## Angezeigter Text
Sie haben gelesen, daß die deutsche Bevölkerung – im Westen wie im Osten – sich ganz außergewöhnlich gleicht. Um es einfacher zu sagen – es sind Deutsche. Selbstverständlich gibt es nationale Minderheiten: Dänen an der dänischen Grenze, Holländer nahe den Niederlanden, eine klägliche Anzahl von vor und während des II. Weltkrieges am Leben gebliebenen jüdischen Familien und, natürlich, Zigeuner ...

Nichts haben wir dagegen von den Gastarbeitern, hauptsächlich aus der Türkei, Griechenland, Jugoslawien, gehört. Aber das sind doch Gäste, nur vorübergehende Bevölkerung ... Möglicherweise dachten so auch die Deutschen. Ich weiß nicht, ob sie sich da verrechnet haben oder nicht, jedenfalls war es nicht so – das ist sicher.

Das Straßenbild in den deutschen Städten ist schockierend bunt – wie in Paris.

In den ersten Tagen deines Aufenthaltes erklärst du dir die Buntheit noch ganz einfach – das sind Touristen. Aber schnell sonderst du die Touristen aus und unterscheidest sie von den anderen: viele von ihnen gehen in Gruppen, jeder zweite hat einen Fotoapparat oder eine Videokamera in der Hand, fast jeder – blickt nach oben, dreht sich um seine eigene Achse und schaut umher ...

Nein, mit der Hauptbevölkerung wirst du sie nicht verwechseln, selbst nicht mit denen, die zur Arbeit eilen, den Spaziergängern, die sich auf ein Tässchen Kaffee und ein Stück Kuchen niedergelassen haben (oder auch ohne den Kuchen), mit einem Krug Bier oder einem Gläschen Wodka... Entgegen allen Regeln bemerkte ich schon betagte Paare, die sich keusch an den Händen hielten, und junge Leute, die von einer Injektion, von einer Spritze, „high“ waren, eine Horde Kinder im Kindergarten und Gruppen von Fußball-Fanatikern ...

## Aufgabe 1
Schreib aus dem Text über die Bevölkerung in Deutschland den Teil ab, der mit den Worten "Nichts haben wir" anfängt und mit "das ist sicher." aufhört.

## Vorliegende Einträge
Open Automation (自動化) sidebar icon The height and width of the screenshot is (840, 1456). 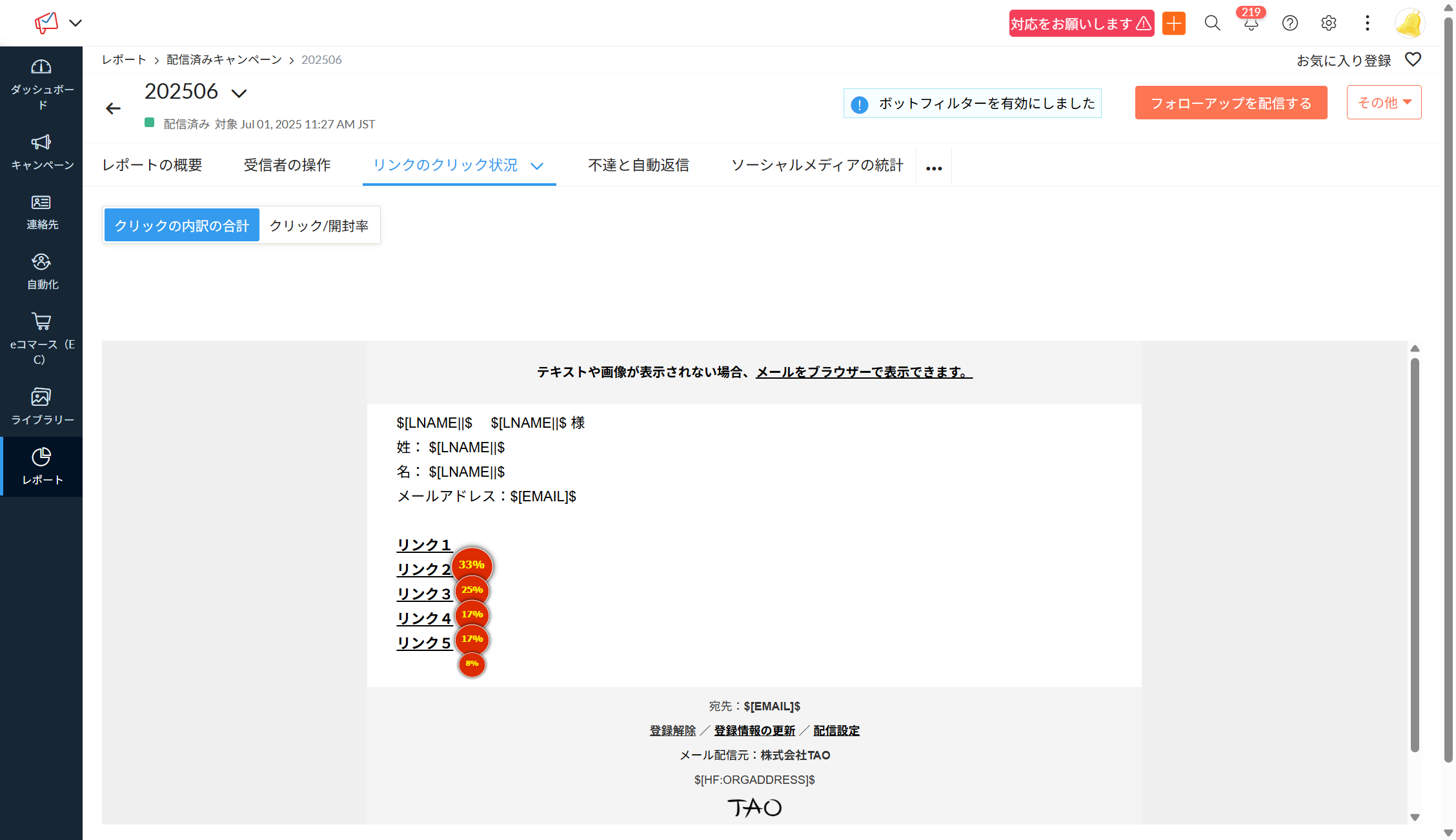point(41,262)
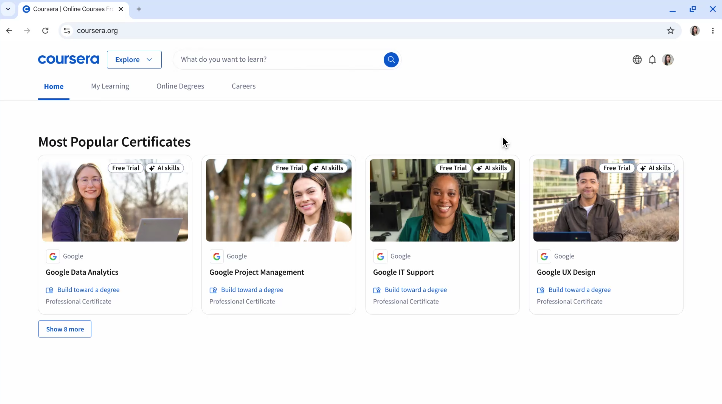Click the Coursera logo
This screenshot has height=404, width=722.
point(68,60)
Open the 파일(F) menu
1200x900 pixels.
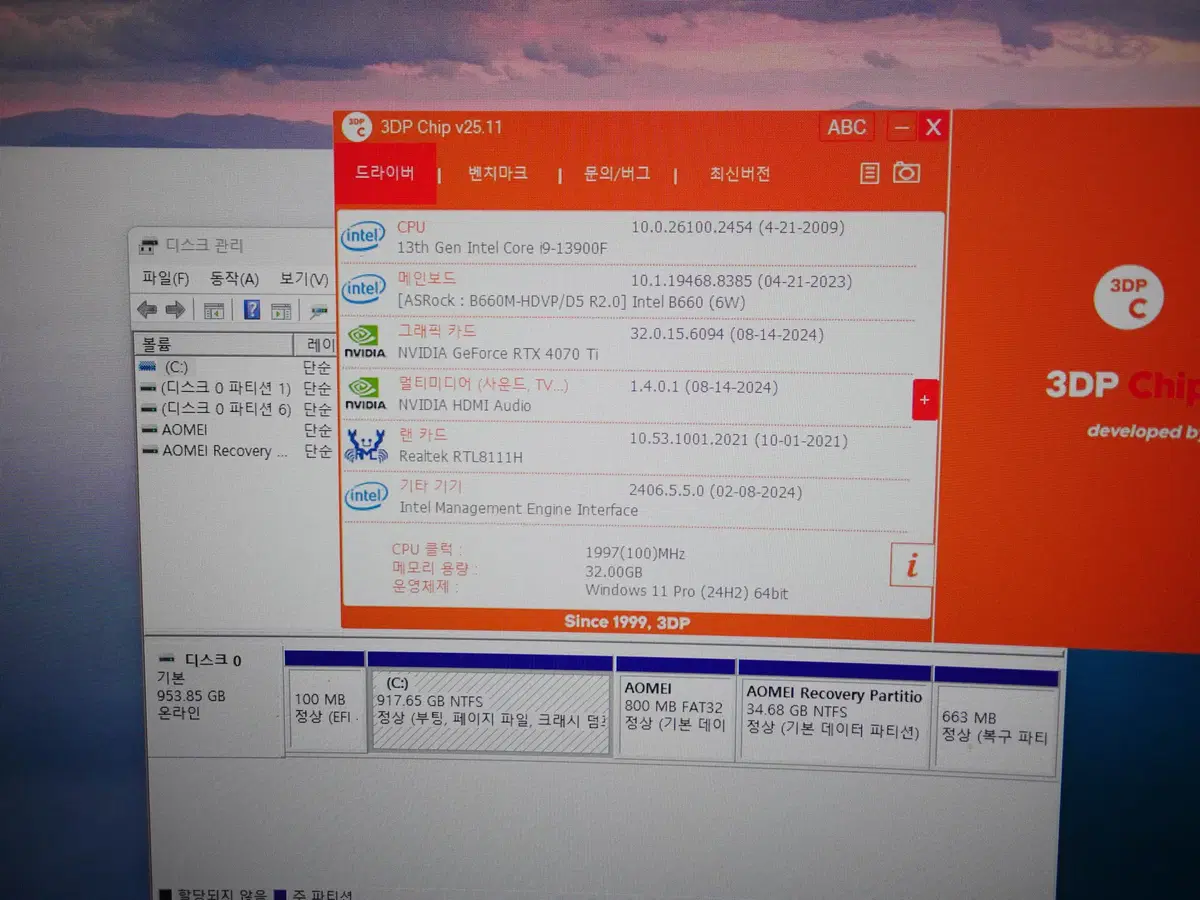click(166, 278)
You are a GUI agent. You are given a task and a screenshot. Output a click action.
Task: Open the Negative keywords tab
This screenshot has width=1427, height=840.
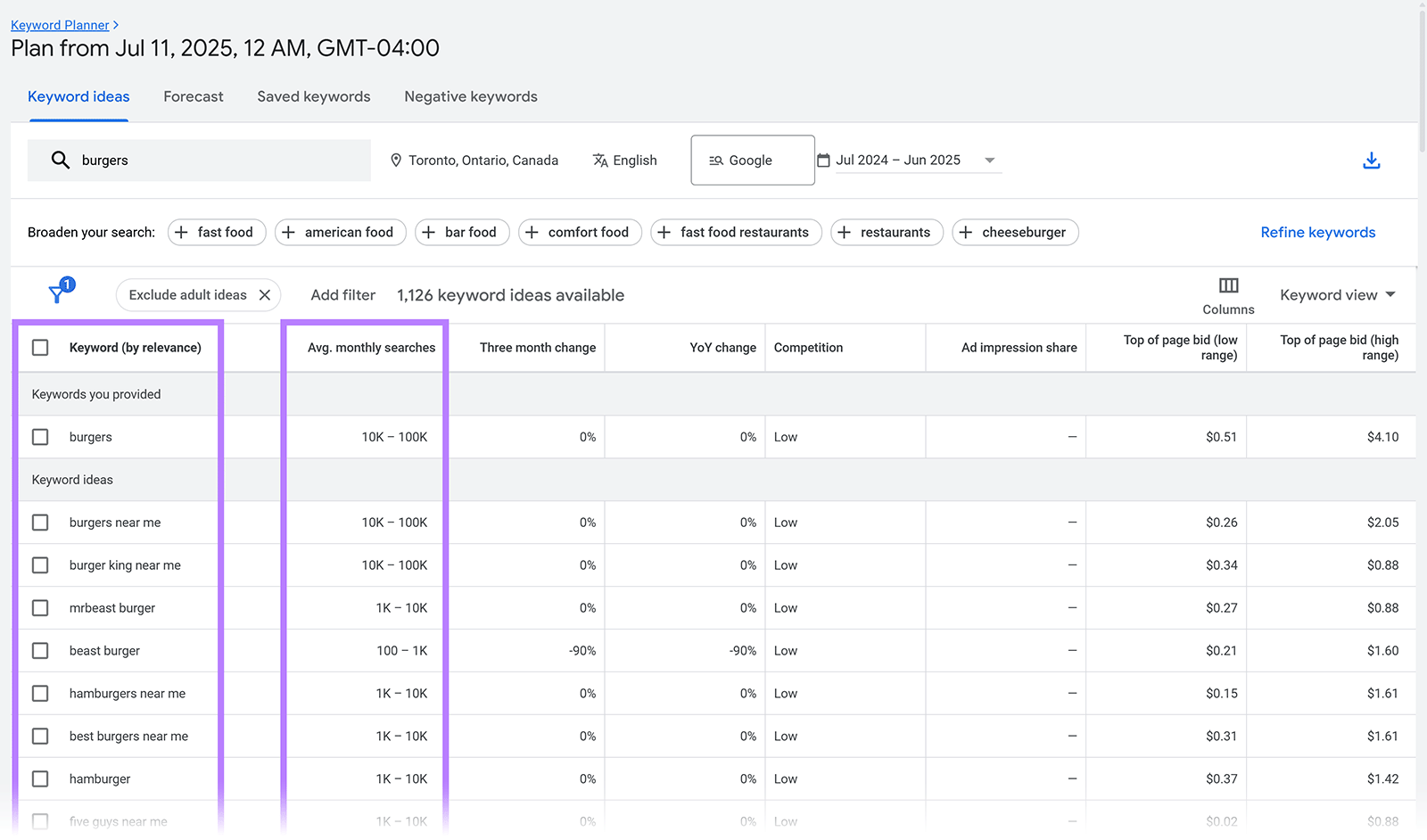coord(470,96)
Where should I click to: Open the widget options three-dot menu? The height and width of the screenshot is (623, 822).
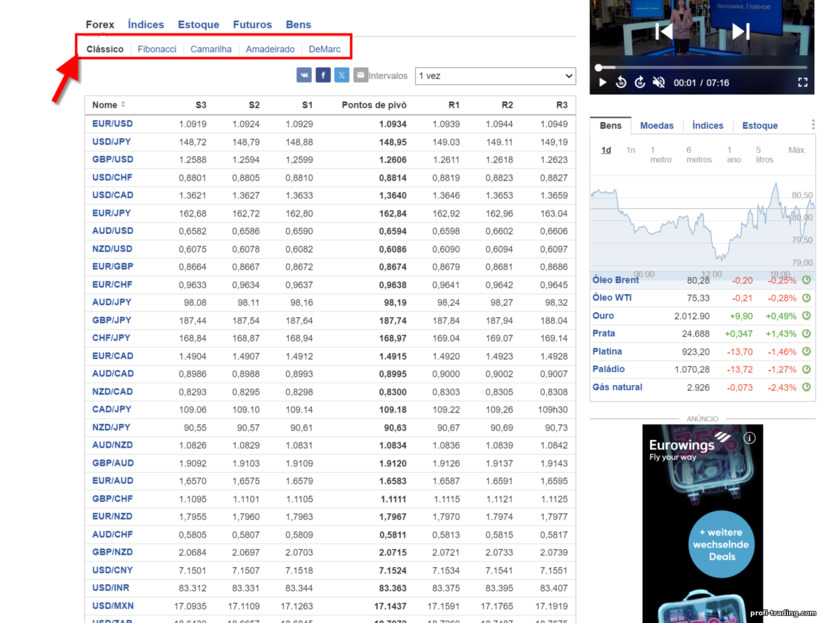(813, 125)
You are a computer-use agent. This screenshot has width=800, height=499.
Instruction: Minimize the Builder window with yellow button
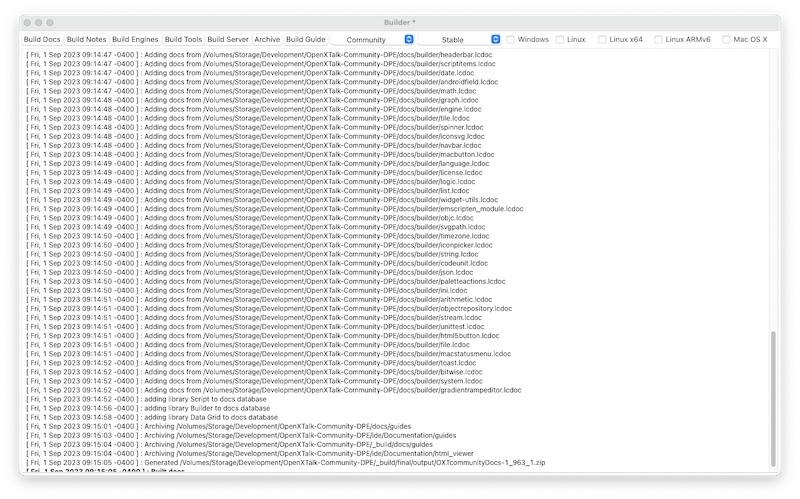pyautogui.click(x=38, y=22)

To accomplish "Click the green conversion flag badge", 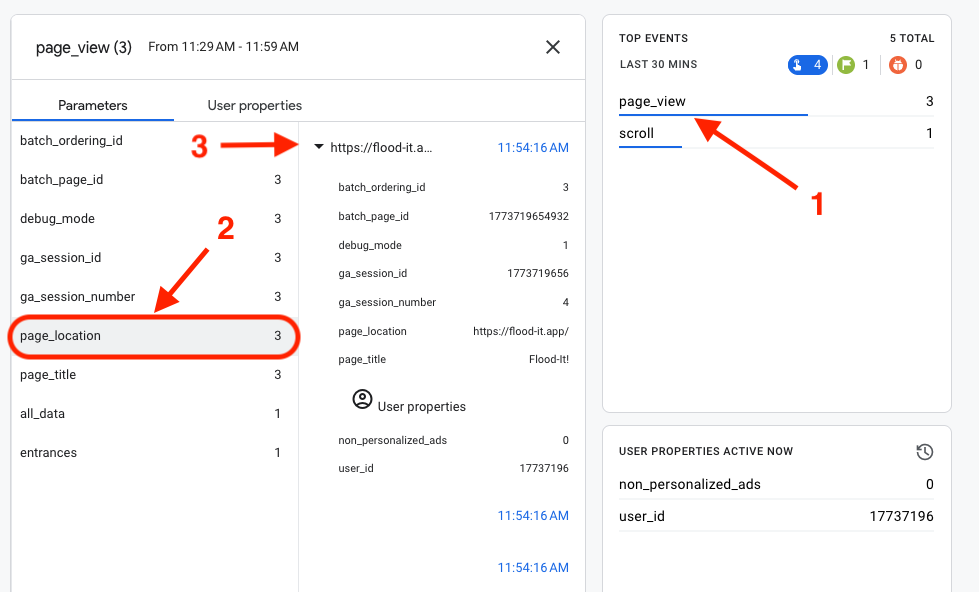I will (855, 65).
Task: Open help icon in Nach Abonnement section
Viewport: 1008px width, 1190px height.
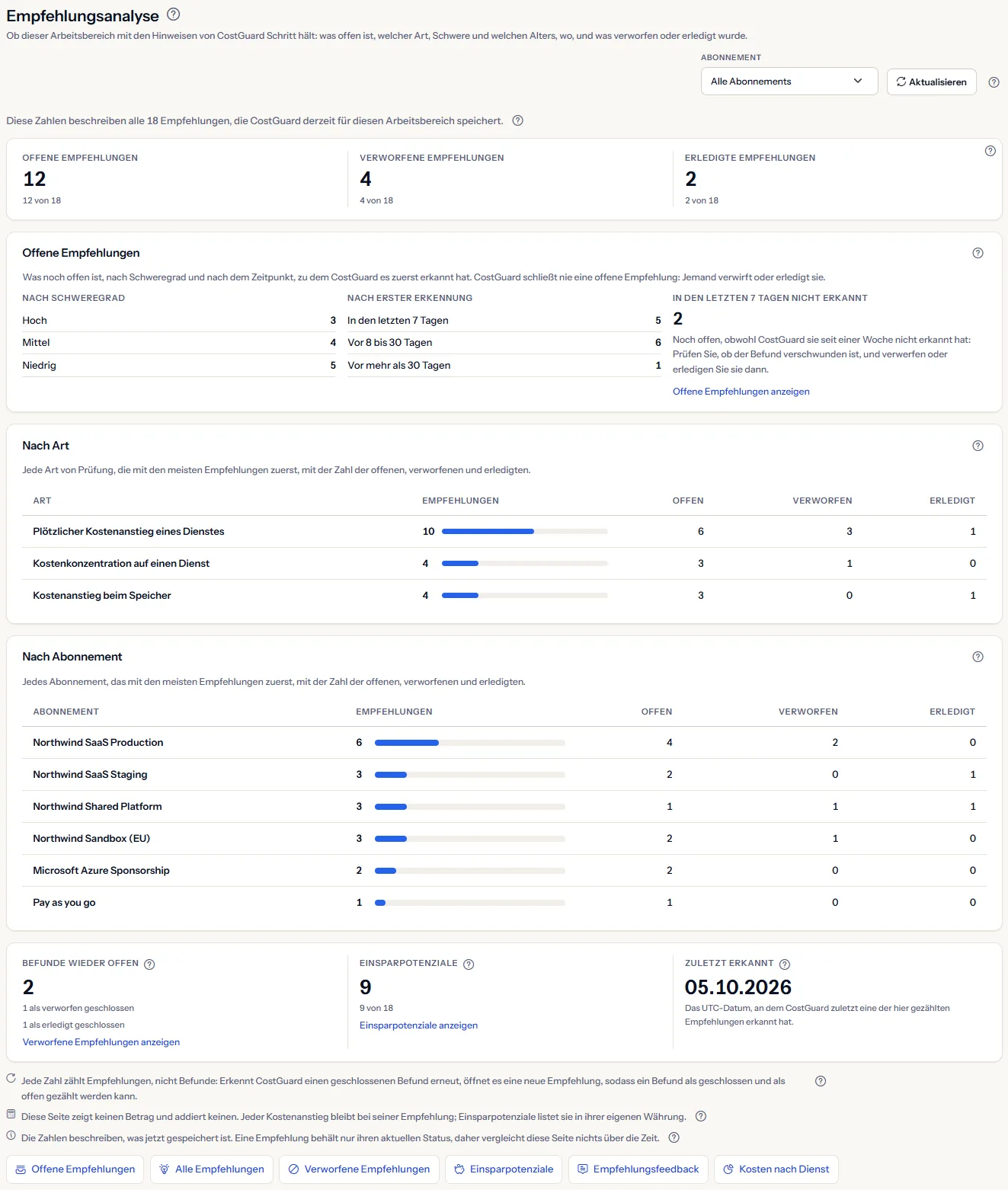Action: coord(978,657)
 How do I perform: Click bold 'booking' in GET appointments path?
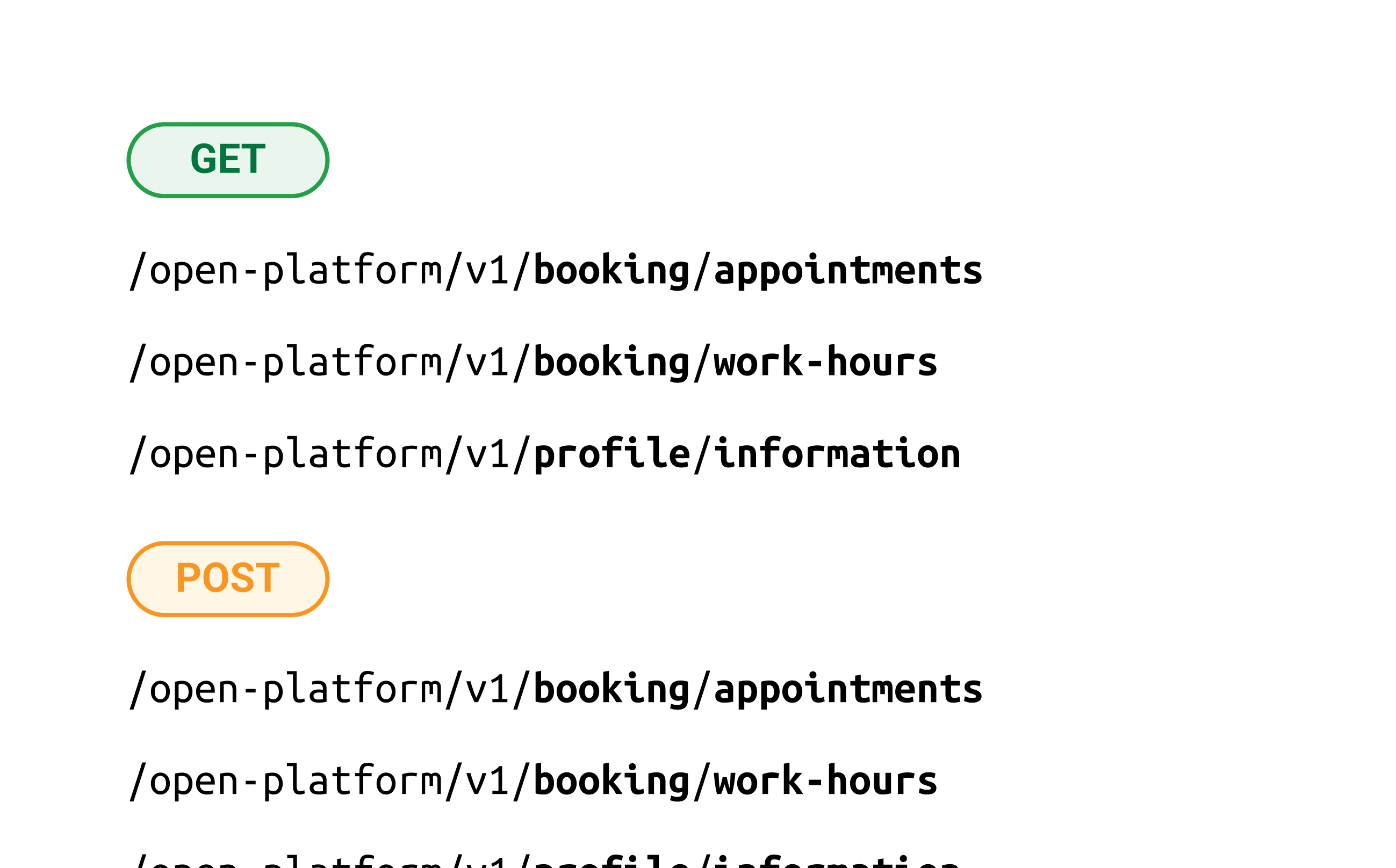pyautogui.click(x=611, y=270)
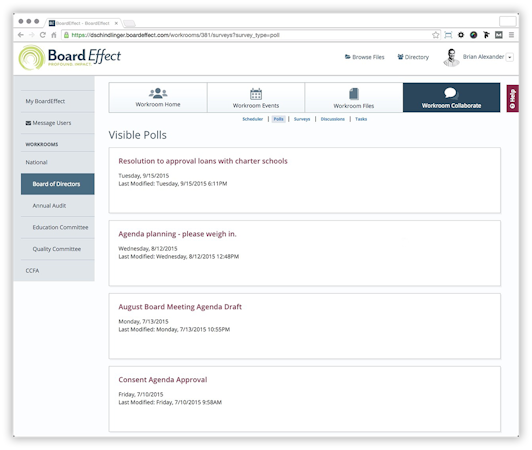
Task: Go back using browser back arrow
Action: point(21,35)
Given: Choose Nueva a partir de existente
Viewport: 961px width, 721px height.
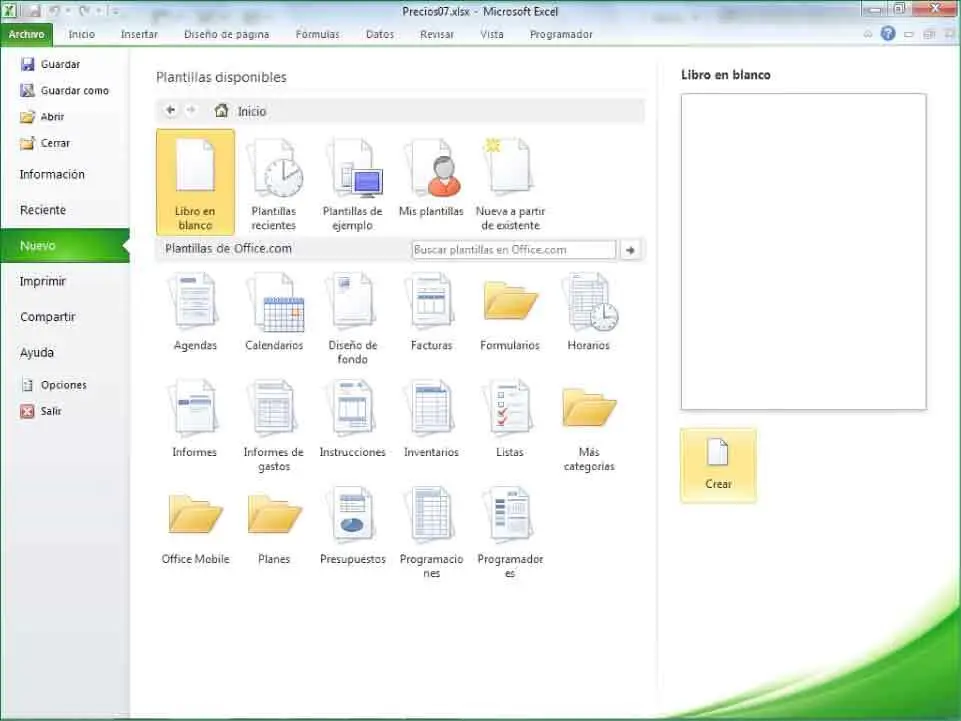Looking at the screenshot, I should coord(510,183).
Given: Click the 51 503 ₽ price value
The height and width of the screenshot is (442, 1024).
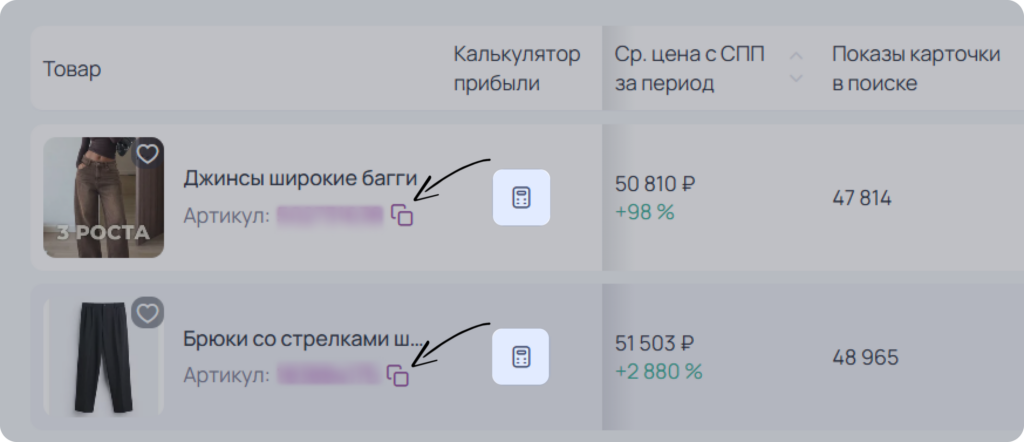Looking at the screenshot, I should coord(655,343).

## Aufgabe 2
Ersetze in den Einträgen von der Zeile mit "How do I perform: Click" bis zum Ende der Einträge, beides eingeschlossen, "Given" durch "Task" und lass alles andere gleich. Gib nur diesen Teil wieder, ohne die Bilder.

## Erwartete Antwort 1
Nichts haben wir dagegen von den Gastarbeitern, hauptsächlich aus der Türkei, Griechenland, Jugoslawien, gehört. Aber das sind doch Gäste, nur vorübergehende Bevölkerung ... Möglicherweise dachten so auch die Deutschen. Ich weiß nicht, ob sie sich da verrechnet haben oder nicht, jedenfalls war es nicht so – das ist sicher.

## Erwartete Antwort 2
 How do I perform: Click bold 'booking' in GET appointments path?
pyautogui.click(x=611, y=270)
Task: Go back using browser back arrow
Action: point(21,35)
Task: Choose Nueva a partir de existente
Viewport: 961px width, 721px height.
Looking at the screenshot, I should coord(510,183).
Task: Click the 51 503 ₽ price value
The height and width of the screenshot is (442, 1024).
Looking at the screenshot, I should coord(655,343).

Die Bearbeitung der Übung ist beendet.